▶ _THE TASK_:
In the records below, the line that contains "Where should I" marks the start. Copy it and each line after it through the end, exactly, without pictures.

• • • • •

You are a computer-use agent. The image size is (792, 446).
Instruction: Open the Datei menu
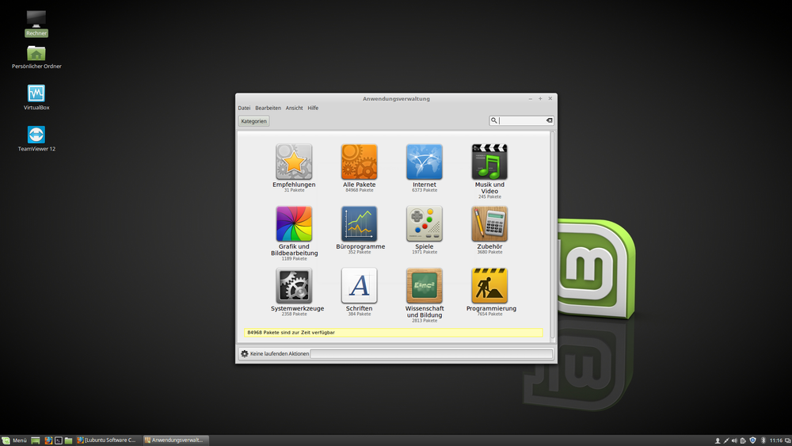tap(244, 108)
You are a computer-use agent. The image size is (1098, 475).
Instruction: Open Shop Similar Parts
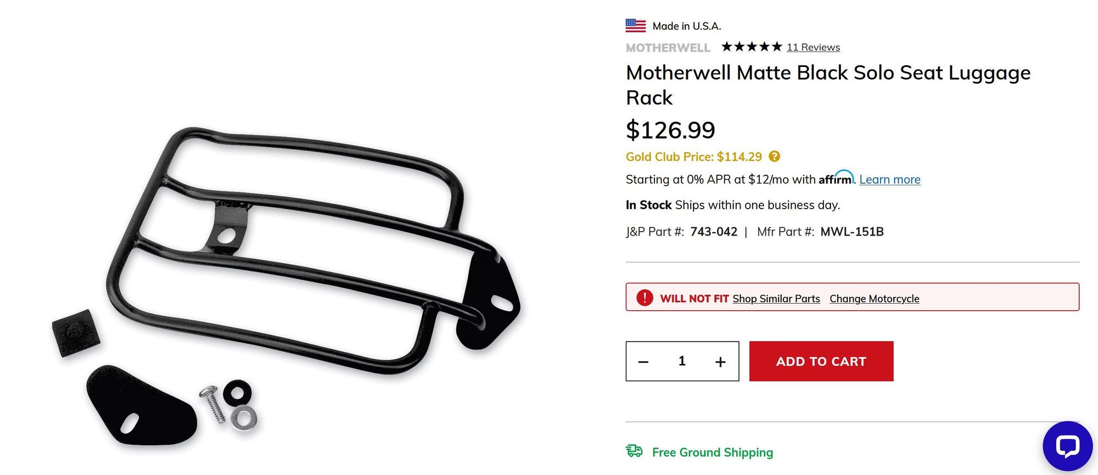click(x=776, y=299)
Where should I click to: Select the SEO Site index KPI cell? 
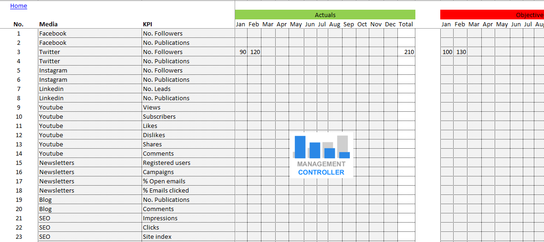pyautogui.click(x=157, y=237)
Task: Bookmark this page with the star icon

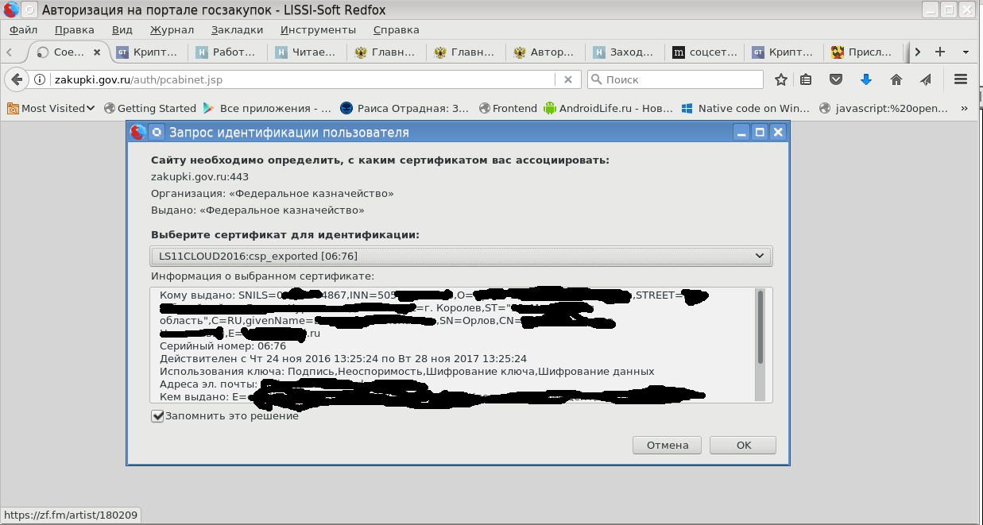Action: (780, 79)
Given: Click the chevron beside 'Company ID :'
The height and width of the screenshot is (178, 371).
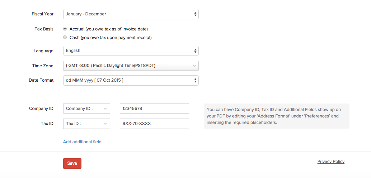Looking at the screenshot, I should (x=105, y=109).
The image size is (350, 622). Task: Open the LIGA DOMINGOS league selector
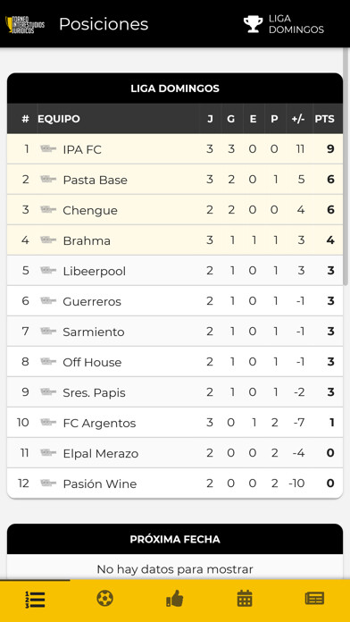[284, 24]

• • • • •

▶ _WRITTEN ANSWER_:
Where should I click to: Select the SEO Site index KPI cell? 
pyautogui.click(x=157, y=237)
Task: Bookmark this page with the star icon

Action: (780, 79)
Given: Click the chevron beside 'Company ID :'
The height and width of the screenshot is (178, 371).
Looking at the screenshot, I should (x=105, y=109).
The image size is (350, 622). Task: Open the LIGA DOMINGOS league selector
[284, 24]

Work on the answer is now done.